O Universo inteiro é um imenso altar, no qual podemos contemplar a presença do Criador

A espiritualidade inaciana, na perspectiva ecológica, visa recuperar a sacralidade fundamental de todas as criaturas. O horizonte da Criação, revelado pelo “Princípio e Fundamento” e pela “Contemplação para alcançar amor” suscita no exercitante uma atitude sabática de adoração. De fato, na perspectiva bíblica, o ponto alto da Criação é o Sábado a partir do qual se entende a relação e a comunhão do ser humano com a natureza, numa atitude de permanente louvor (espanto, admiração diante da beleza da Criação e da presença divina que a conduz à plenitude).

O Princípio e Fundamento expressa, portanto, uma atitude espiritual ecológica. Na Contemplação para alcançar amor, Santo Inácio leva o exercitante a perceber a íntima presença de Deus na Criação. E dela decorre uma atitude de respeito, harmonia e sintonia. As coisas, o mundo, a natureza, os outros, eu, tudo existe em Deus, não isoladamente, não paralelamente, não superposto. “Nossa vida está escondida com Cristo em Deus”, diz São Paulo.

Em Deus, como realidade primeira e primordial, como “arché” (princípio) de tudo o que existe. Perceber isto pertence à dimensão da graça e da fé, mas não percebê-lo acarreta consequências desoladoras. É a partir desse pano de fundo que podemos compreender o significado da expressão “as outras coisas sobre a face da terra são criadas para o ser humano” (EE 23). A espiritualidade inaciana, na perspectiva ecológica, se opõe ao utilitarismo da natureza.

Criatura, criada e criativa

A natureza não é vista unicamente como sendo uma mediação criada apenas para servir o ser humano, mas também como lugar e meio para “louvar, reverenciar e servir o Criador”. O ser humano, ao se sentir em comunhão com a natureza, espelha-se no ato criativo de Deus, conservando-lhe a vida e colocando-a a serviço dos demais.  Sendo criado e criativo, o ser humano denuncia a destruição e morte da vida, da natureza e dos seus irmãos, e anuncia um Reino de Vida e de harmonia entre todas as criaturas.

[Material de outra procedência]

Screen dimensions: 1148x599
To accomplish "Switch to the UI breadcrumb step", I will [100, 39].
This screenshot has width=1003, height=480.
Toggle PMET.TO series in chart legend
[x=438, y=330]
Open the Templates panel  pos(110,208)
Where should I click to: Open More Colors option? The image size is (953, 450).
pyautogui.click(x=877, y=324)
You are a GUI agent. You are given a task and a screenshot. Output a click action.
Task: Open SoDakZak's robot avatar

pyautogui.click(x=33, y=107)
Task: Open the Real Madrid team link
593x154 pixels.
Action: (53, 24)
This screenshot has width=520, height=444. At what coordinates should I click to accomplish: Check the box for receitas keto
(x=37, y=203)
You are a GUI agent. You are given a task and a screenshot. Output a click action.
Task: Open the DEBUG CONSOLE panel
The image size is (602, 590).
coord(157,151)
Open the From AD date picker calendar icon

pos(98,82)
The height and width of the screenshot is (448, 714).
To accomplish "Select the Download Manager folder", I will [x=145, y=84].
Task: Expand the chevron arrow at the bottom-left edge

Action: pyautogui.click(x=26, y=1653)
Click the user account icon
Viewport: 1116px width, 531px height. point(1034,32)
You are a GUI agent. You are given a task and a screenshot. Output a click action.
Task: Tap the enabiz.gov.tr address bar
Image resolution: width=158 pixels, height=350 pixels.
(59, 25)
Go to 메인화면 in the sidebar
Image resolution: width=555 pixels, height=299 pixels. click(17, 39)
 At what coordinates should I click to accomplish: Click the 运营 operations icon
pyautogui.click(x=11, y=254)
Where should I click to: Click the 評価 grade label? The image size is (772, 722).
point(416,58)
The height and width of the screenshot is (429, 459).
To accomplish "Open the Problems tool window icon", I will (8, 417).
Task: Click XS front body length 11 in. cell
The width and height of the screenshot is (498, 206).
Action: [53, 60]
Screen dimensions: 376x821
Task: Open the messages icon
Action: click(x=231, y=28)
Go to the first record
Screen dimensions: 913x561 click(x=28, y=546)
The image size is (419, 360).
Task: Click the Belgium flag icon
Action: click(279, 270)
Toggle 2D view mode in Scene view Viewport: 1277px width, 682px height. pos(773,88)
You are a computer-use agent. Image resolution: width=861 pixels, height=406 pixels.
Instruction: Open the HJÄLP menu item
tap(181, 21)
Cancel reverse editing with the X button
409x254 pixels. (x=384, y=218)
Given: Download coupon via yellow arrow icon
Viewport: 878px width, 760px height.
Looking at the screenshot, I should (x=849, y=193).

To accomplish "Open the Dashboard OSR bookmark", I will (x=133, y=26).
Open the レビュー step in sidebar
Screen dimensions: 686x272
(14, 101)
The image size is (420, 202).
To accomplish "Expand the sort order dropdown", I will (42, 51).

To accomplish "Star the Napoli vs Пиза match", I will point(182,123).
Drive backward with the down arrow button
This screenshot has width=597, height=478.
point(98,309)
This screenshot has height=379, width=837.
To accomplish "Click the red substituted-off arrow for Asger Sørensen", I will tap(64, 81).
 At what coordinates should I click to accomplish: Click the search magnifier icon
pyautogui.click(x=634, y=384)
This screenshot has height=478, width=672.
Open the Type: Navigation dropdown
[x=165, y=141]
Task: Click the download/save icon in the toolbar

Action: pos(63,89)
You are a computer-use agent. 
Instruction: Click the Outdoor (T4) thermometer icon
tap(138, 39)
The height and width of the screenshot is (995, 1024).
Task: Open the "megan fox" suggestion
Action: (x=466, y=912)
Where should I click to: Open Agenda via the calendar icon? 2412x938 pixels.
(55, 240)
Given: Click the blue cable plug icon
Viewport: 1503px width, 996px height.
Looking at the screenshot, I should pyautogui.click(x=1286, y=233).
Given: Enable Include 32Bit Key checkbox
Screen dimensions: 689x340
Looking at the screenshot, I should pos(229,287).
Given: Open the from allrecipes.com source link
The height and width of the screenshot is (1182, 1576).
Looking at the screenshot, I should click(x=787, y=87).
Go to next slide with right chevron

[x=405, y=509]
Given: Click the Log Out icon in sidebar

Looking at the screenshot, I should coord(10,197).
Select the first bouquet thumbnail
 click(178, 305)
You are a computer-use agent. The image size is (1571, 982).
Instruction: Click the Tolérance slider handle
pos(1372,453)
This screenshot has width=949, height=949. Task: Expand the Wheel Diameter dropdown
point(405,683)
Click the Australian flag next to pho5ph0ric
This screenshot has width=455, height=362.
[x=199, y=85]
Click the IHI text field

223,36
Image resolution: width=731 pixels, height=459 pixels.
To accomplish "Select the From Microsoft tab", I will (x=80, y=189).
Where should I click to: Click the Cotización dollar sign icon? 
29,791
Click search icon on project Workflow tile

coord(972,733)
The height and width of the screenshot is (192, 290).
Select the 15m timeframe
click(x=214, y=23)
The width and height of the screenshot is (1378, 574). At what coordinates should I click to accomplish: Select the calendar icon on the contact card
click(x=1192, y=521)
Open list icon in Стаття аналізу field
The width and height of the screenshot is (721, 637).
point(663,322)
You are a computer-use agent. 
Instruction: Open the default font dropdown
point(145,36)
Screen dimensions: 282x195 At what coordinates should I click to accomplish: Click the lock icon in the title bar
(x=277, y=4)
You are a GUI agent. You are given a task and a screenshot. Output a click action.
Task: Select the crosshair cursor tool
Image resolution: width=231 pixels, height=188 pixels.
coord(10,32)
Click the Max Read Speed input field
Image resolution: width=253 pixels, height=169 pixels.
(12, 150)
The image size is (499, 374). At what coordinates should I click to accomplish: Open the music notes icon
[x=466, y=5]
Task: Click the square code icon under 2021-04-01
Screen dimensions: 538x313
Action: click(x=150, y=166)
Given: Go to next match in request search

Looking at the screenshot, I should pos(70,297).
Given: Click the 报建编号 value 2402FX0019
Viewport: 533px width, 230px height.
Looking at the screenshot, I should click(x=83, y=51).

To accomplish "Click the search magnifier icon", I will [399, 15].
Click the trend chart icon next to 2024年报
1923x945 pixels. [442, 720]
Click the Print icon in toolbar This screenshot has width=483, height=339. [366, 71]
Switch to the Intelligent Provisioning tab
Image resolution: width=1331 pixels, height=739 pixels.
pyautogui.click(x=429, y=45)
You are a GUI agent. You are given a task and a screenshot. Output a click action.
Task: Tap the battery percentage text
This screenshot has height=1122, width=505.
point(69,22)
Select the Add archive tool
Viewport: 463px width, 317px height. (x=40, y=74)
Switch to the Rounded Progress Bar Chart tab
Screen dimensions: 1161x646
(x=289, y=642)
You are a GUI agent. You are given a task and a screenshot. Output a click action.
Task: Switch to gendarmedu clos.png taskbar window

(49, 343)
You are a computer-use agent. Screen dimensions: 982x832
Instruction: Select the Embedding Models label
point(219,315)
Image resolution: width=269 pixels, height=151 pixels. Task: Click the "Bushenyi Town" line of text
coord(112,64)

Acolhe o dom da presença divina através de uma resposta oblativa e contemplativa e nunca como déspota que usa e abusa das criaturas.

É esta a experiência mística que brota da relação com a natureza, mergulha-se diante da beleza da natureza até o coração do cosmos, sentindo pulsar aí uma vida maior. Nesse sentido, a espiritualidade inaciana é aquela que nos ajuda a superar as dicotomias na busca da unidade e da totalidade: ciência e mística, mundo físico e espiritual, corpo e espírito, céu e terra. Tudo se encontra em profunda harmonia e em íntima intercomunicação. Tal experiência nos propicia uma fecunda mística cósmico-ecológica.